Like other sports, it did the following:
- Distance, pace, stroke count,
- I swam in the pool but you can differentiate between the pool and open water swimming.
- I have found it to be accurate too. When I swim 1000 meters, it says just that.
Heart Rate Monitor:
I used the Heart Rate Monitor, and in comparison to my Fitbit, it’s pretty spot on. Like most GPS watches, the Coros Apex uses wrist-based heart rate. There is no strap and everything is done from your wrist. I didn’t have an issue, and the accuracy seemed right in line.
While there isn’t a “hiking” GPS, I’ve been using running and it’s been accurate. A couple of cool hiking orientated features are the built-in compass as well as barometric altimeter which measures the altitude. The built-in barometer is used for measuring elevation. It’s much more accurate than GPS elevation. Most Altimeter watches use atmospheric pressure as the method to measure altitude. Essentially, the altimeter is a barometer created for a certain purpose (IE: measuring altitude).
I’ve found myself using both regularly and it’s been an awesome addition to hikes.
Daily Factors and Sleep Tracking:
Sleep Tracking was a big feature for me. I like the ability to track sleep on the Fitbit Versa. I don’t think Garmin does a great job at it. The Apex also has your standard activity and sleep tracking features.

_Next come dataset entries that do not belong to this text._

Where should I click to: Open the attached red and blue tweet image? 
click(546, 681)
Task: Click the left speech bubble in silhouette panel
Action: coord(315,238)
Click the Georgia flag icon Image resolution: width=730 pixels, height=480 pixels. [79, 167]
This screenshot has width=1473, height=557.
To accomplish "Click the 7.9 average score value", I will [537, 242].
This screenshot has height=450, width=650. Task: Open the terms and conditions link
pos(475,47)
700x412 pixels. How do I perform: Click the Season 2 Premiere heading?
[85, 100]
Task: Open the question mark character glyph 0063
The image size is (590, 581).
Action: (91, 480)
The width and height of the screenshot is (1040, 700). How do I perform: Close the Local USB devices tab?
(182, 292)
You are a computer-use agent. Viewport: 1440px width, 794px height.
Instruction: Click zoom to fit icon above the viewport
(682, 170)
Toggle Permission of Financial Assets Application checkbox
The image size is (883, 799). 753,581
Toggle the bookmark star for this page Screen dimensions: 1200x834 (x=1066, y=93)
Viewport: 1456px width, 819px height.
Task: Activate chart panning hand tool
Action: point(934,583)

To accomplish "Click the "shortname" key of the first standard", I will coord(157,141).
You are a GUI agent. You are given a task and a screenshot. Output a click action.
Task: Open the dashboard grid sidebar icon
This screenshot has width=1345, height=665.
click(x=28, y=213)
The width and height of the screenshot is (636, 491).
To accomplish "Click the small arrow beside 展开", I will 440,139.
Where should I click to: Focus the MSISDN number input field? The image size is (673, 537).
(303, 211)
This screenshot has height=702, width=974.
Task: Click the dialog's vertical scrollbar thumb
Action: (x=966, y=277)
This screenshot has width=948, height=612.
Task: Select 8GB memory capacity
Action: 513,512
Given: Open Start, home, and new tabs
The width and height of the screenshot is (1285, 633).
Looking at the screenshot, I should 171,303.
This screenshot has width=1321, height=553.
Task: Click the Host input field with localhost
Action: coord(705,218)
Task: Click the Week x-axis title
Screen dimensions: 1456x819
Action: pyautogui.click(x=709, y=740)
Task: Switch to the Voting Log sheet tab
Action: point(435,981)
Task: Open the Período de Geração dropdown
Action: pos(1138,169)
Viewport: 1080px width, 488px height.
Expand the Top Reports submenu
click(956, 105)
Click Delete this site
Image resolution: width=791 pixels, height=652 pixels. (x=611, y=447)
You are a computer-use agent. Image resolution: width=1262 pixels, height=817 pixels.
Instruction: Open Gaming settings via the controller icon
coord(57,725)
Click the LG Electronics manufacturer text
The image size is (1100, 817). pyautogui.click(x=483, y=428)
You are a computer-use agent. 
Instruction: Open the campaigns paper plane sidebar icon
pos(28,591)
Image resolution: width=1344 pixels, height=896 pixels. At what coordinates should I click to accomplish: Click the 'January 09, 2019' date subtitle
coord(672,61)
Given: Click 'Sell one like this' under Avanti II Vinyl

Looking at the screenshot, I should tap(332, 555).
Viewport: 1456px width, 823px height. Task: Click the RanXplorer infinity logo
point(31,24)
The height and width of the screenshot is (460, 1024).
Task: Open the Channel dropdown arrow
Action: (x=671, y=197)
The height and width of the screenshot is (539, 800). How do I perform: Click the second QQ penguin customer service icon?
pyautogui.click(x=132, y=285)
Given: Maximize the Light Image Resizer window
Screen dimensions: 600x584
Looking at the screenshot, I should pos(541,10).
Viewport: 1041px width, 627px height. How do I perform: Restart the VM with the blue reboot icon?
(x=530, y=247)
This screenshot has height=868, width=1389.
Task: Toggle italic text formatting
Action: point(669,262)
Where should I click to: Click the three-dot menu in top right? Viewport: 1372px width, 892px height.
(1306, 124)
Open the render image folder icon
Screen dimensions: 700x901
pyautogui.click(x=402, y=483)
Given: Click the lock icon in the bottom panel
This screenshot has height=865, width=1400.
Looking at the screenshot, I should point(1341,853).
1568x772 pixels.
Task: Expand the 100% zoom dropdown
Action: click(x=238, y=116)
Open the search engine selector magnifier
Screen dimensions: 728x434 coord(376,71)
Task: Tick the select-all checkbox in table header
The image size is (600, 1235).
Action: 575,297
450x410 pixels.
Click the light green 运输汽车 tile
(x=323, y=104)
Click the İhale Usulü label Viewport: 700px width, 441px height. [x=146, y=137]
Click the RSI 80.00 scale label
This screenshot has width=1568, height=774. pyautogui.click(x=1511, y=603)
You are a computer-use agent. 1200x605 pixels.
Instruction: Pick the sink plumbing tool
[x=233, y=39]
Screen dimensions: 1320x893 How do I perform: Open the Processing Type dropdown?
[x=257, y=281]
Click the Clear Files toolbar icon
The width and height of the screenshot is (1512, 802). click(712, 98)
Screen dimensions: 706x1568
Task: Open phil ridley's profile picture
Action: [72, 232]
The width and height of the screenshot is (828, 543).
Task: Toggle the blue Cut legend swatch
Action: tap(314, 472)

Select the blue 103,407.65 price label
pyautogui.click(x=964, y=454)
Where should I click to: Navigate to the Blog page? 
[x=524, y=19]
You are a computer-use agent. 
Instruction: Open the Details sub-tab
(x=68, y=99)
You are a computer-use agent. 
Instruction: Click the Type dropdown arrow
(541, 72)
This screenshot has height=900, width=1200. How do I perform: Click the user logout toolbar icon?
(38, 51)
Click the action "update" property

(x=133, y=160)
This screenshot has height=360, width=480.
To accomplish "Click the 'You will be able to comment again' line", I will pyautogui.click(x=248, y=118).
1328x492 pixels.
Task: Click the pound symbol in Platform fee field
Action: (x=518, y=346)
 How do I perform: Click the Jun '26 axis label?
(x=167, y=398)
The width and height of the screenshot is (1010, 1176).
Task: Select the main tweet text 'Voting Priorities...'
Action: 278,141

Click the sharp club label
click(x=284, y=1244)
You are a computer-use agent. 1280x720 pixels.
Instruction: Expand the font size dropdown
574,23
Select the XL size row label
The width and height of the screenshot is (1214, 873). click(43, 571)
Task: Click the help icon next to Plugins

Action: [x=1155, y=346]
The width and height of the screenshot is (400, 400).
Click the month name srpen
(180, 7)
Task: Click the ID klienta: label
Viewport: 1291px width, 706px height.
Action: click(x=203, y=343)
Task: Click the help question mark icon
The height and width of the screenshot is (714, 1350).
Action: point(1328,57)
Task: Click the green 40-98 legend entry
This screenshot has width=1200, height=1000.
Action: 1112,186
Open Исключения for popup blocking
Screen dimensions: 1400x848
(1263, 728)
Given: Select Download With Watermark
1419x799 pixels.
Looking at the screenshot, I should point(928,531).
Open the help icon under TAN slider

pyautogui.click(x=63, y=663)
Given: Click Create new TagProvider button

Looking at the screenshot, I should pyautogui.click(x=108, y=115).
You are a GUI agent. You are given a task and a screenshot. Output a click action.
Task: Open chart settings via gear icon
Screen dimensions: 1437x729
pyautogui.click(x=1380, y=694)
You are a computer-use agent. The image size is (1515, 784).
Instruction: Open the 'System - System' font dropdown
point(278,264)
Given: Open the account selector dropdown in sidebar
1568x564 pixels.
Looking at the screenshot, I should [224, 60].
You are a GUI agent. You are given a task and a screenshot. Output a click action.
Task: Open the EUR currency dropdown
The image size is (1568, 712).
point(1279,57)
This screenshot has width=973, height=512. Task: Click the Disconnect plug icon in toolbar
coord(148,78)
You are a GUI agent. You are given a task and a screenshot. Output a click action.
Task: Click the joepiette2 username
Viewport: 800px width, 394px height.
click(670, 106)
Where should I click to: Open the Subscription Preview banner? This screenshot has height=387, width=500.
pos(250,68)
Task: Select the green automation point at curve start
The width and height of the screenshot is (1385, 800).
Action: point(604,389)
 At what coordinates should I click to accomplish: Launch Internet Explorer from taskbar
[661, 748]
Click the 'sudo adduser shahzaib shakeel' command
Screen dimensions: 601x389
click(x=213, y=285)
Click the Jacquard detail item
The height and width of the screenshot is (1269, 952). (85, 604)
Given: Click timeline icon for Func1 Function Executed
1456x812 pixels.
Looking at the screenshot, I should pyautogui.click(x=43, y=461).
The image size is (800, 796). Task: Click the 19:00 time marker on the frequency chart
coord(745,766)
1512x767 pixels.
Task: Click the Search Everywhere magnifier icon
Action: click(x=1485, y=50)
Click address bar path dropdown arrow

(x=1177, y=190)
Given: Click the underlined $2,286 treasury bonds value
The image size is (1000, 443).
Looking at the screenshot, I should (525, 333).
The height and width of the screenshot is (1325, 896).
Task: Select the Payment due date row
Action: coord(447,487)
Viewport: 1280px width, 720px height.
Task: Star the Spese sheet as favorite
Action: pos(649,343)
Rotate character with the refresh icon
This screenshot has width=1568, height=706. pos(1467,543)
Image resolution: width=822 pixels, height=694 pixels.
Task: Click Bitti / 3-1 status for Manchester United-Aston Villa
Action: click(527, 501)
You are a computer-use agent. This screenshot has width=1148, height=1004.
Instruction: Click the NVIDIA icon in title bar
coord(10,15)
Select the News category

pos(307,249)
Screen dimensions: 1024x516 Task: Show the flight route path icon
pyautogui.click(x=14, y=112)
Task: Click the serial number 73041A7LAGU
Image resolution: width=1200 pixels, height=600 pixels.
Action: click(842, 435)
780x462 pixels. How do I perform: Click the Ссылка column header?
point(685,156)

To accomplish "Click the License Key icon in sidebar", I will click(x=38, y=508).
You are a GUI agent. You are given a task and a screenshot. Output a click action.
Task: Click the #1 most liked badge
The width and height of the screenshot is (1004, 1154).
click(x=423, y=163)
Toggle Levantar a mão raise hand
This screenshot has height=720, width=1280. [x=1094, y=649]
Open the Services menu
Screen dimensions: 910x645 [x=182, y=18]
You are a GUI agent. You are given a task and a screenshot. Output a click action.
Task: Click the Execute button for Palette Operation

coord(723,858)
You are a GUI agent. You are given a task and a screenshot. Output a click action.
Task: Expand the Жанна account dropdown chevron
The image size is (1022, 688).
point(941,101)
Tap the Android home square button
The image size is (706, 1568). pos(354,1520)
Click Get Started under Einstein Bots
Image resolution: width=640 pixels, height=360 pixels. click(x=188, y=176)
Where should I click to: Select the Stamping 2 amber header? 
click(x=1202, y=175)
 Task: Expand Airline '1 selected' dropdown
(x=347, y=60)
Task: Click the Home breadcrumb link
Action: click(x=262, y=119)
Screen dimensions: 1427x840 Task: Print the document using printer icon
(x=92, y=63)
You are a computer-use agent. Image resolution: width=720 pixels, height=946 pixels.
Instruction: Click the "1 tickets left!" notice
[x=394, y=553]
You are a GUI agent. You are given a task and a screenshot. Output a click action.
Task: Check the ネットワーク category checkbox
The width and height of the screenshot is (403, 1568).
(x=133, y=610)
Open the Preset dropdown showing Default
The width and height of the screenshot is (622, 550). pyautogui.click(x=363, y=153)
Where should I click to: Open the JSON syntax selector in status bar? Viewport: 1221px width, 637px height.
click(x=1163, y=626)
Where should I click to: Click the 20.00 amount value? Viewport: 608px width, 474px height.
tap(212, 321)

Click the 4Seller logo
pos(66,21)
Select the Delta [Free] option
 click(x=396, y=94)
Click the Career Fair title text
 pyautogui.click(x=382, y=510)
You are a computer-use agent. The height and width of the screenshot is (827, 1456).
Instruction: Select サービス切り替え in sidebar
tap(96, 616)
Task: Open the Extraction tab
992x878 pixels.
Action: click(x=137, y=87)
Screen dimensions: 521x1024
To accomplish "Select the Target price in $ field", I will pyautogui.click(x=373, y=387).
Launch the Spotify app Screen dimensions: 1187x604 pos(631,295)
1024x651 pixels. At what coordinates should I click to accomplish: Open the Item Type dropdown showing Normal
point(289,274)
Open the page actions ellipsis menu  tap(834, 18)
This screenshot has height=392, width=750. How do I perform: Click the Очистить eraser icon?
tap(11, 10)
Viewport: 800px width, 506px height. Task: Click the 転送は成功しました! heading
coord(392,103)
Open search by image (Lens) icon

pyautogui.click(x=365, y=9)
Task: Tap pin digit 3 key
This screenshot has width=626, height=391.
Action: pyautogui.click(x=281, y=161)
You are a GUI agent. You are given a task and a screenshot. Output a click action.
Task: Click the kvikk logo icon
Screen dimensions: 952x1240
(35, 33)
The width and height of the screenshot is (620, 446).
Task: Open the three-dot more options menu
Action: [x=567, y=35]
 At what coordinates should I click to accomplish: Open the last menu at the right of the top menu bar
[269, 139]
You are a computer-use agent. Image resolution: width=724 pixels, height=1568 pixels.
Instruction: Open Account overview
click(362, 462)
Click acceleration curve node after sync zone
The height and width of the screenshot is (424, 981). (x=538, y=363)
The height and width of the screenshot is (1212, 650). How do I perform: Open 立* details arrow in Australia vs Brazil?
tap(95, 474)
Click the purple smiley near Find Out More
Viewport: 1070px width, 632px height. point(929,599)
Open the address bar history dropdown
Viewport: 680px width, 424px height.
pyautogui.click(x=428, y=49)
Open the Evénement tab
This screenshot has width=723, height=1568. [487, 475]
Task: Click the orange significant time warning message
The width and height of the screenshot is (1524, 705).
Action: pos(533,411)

I think the sleep tracking is far more accurate and better than Garmin. I do believe, Fitbit sleep tracking is better.
Other Overall Wellness Features:
- Daily steps, active calories, exercise time (all fairly accurate and the steps was within 100 of what other trackers said)
- Smart Notifications (I like to see texts or phone calls but have stopped notifications on social platforms (which I also do on my phone).
- Elevation: I’ve enjoyed tracking the elevation for hiking. When we went out to California, it was a lot of fun to track our climbing.
I like my Coros Apex Watch. I like the general design and the ability to wear it outside of fitness. I appreciate all of the features in the watch as well as it not being “big and bulky”. It’s the smallest GPS watches I’ve seen on the market.
I know I don’t use every single feature, but the Apex marks all of the basic things I need (a basic GPS watch, that can be used for complex workouts, as well as being out and about). Coros, in general, flew under my radar until recently but if you are looking for a GPS watch, the Apex is one to consider.
- Lightweight and slimmest GPS watch I’ve tried
- 35 hour battery life and 25 hour battery life on GPS track mode
- Sleep Tracking
- Built-in wrist-based heart rate monitor
- Bonus hiking features including altimeter and compass
- So. Many. Features. (maybe too many for me, but there are a lot!)
- Lack of music ability which many watches have at that price
- The start/stop button for running can be finicky, and it is relatively easy to accidentally pause a run.
In finding a watch the Coros meets all of my needs. From tracking pace, distance, time, and workouts to hiking elevation, I haven’t found a feature it doesn’t have that I need. Plus the overall look can’t be overlooked as a functional but cute watch.
If you are interested, you can use the code Hollie10 and receive 10% off the watch (which is $30).
Questions for you:
Do you wear a GPS watch? What kind?
What features are most important to you in a watch?